EXERCISE TASK:
Can you write out the entries below word for word, leaving out the pictures?

══ ENTRIES SHOWN ══

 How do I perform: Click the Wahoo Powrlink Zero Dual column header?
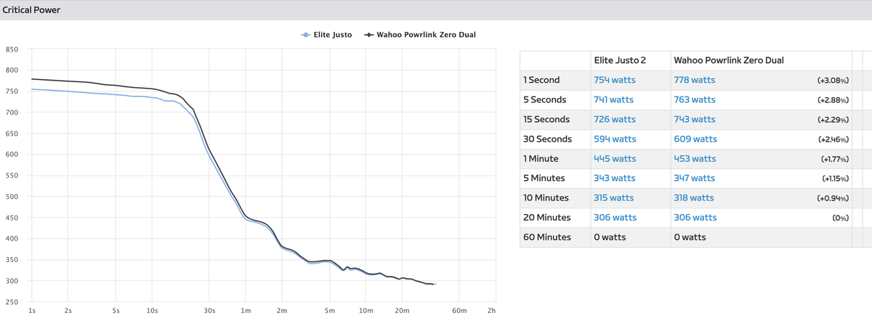point(729,60)
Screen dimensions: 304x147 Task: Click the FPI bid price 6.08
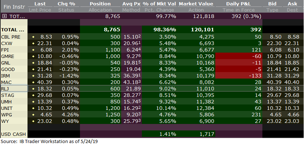click(273, 50)
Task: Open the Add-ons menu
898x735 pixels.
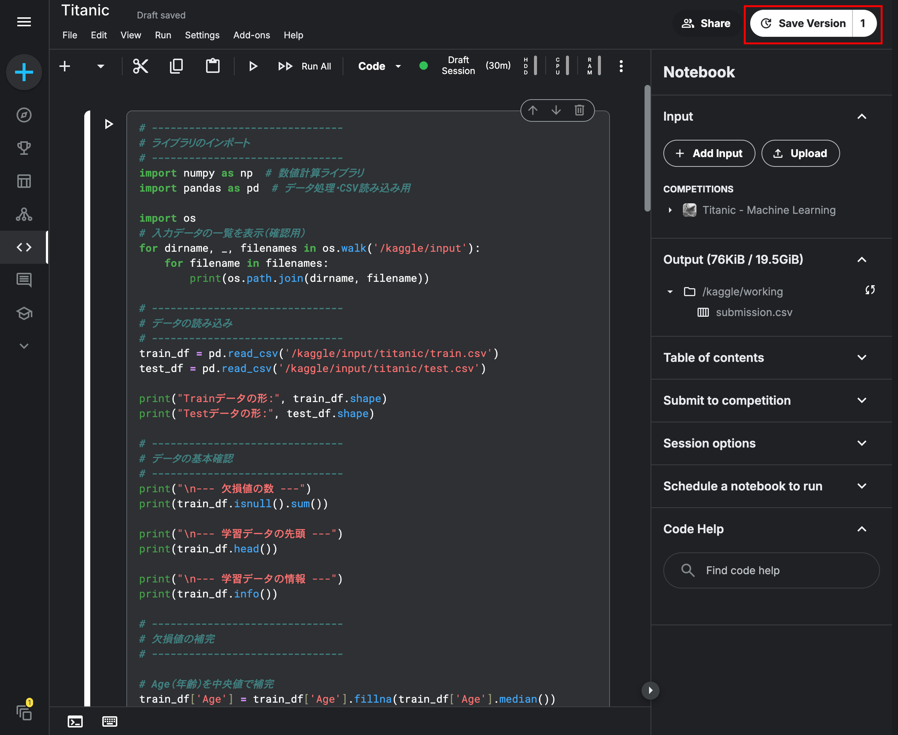Action: click(251, 35)
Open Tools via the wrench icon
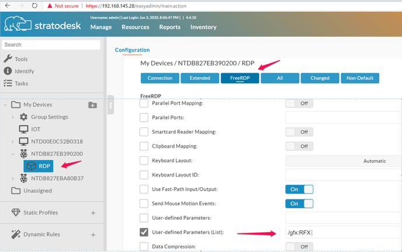Viewport: 402px width, 252px height. tap(8, 59)
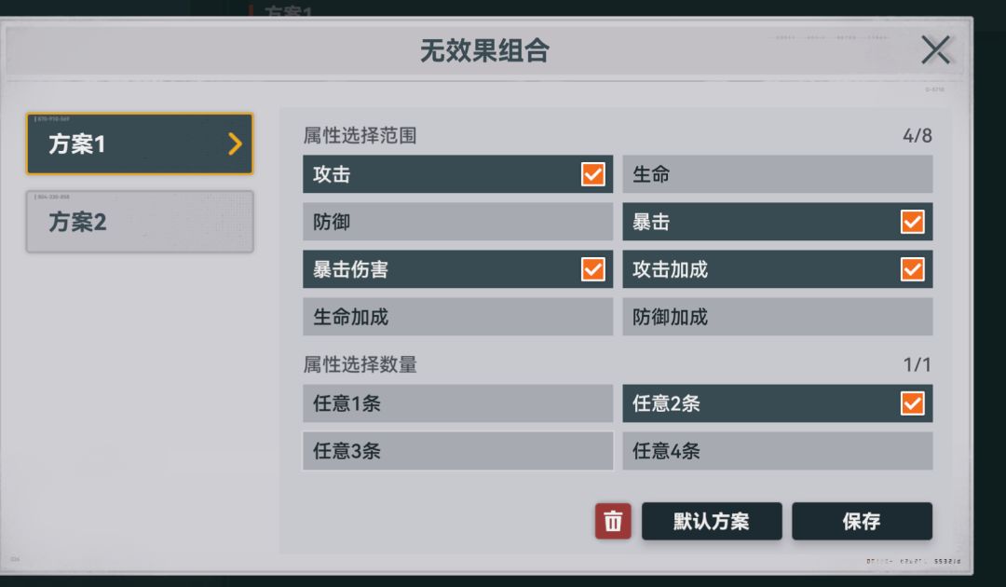This screenshot has width=1006, height=587.
Task: Uncheck the 暴击 attribute checkbox
Action: [912, 222]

═══

WORKED ANSWER:
 How do I perform: Click the Wahoo Powrlink Zero Dual column header?
point(729,60)
Screen dimensions: 304x147 Task: Click the FPI bid price 6.08
click(273, 50)
Task: Open the Add-ons menu
898x735 pixels.
Action: click(251, 35)
Open Tools via the wrench icon
Viewport: 402px width, 252px height. tap(8, 59)
This screenshot has width=1006, height=587.
Task: Uncheck the 暴击 attribute checkbox
Action: [912, 222]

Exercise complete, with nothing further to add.